2) write a few sentences. start to kinda be feeling it. jump all over the word document scribbling bits of every scene in no particular order as the idea comes alive. most sentences are half words and half “_______” (which means i’ll get back to it later when my brain works better).
3) get so entirely all-consumingly immersed that i don’t quite exist any longer and i know somehow that while i might look like me on the outside, my REAL identity is the characters i’m writing about. (extremely normal.) at this stage i am incredibly annoying to be around irl because i’m like 30% there max, but my heart lives in the google doc with my fictional counterparts. getting pulled away when i want to be writing is a unique kind of mental misery that i can’t quite get a handle on experiencing with dignity. while writing, i probably make all the facial expressions i’m imagining the characters making and sometimes talk to myself aloud. (extremely normal again.)
4) revise-as-i-go for one trillion hours, throwing in new scenes at random like they’ve been there all along. writing something in chronological order? that could never be me.

WRITTEN PROBLEM
Continue the numbered account of a personal fiction-writing process, starting after step 4.

SOURCE EXCERPT
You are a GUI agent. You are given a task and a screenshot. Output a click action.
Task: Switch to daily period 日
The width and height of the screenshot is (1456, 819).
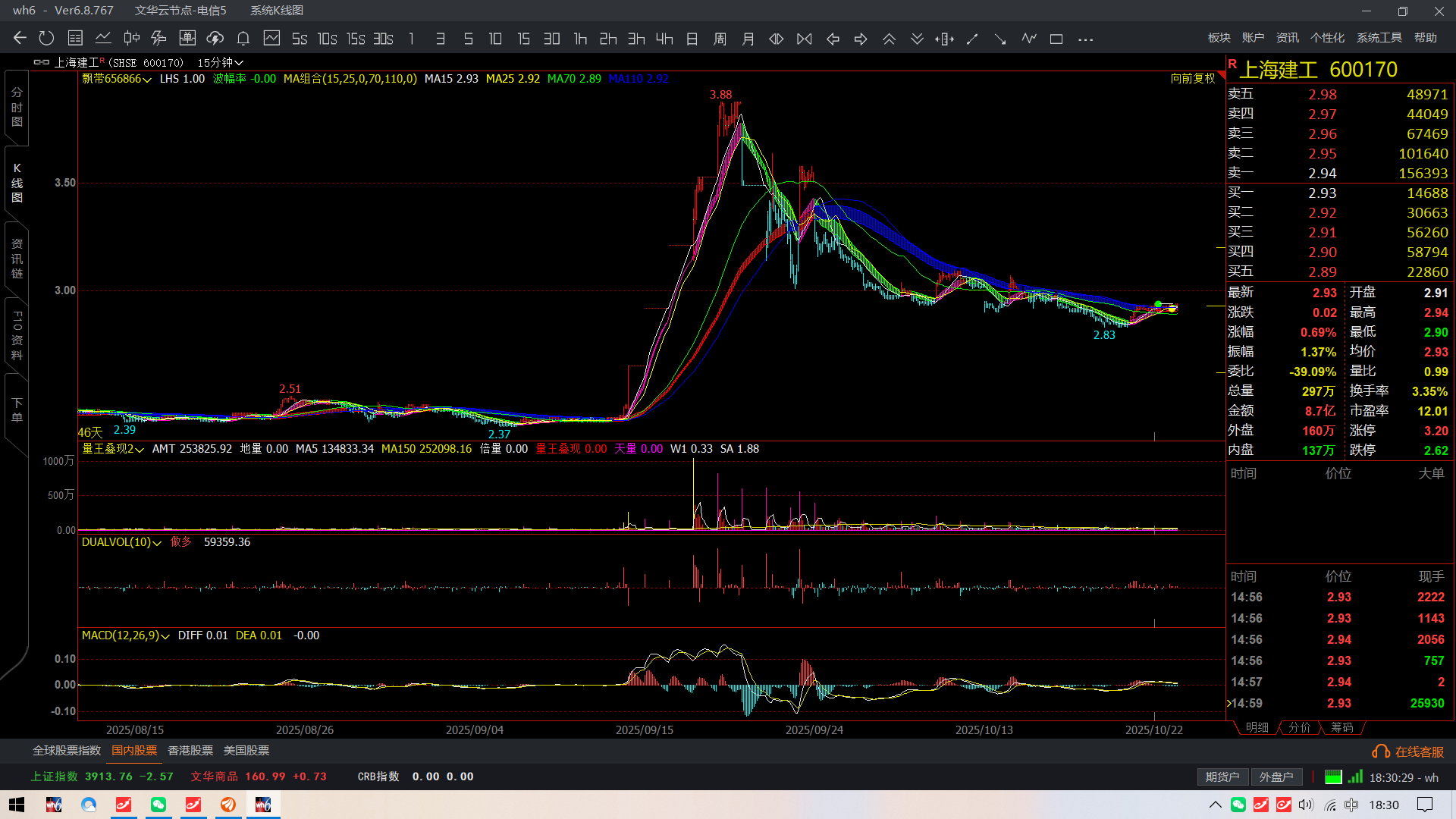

EXERCISE ANSWER
5) make sure to fill in all the “________”s. there are always more than i remember.
6) realize that i think i’m done!!!!! oh my god!!!!!!! other people are gonna see this!!!!!! other people are gonna go on this journey with me!!!!!!! other people are going to FEEL how i FEEL!!!!!!! i’m not going to be alone anymore with this symphony of emotions!!!!!!! (this is the point where i should let my fic sit for a couple days before posting, but i never, ever do. the idea of other people besides me being able to witness its existence is too tempting!)
7) read once through but not in the most stickler-y proofreader way, if i’m honest.
8) grab some lyrics from the song that comes to mind first and slap ‘em on top as the title. wish i had a better and more thoughtful approach to titles.
9) create a draft on ao3.
10) read that through like three and a half times and fix all the weird italics.
11) POST, always knowing i’ve done so a little too soon!
aaaaaand 12) wait for comments in a state of keen, hyperaware, hyper-vulnerable emotional anguish. Suffer Forever.
this is my hobby!!!!!!!! for some reason.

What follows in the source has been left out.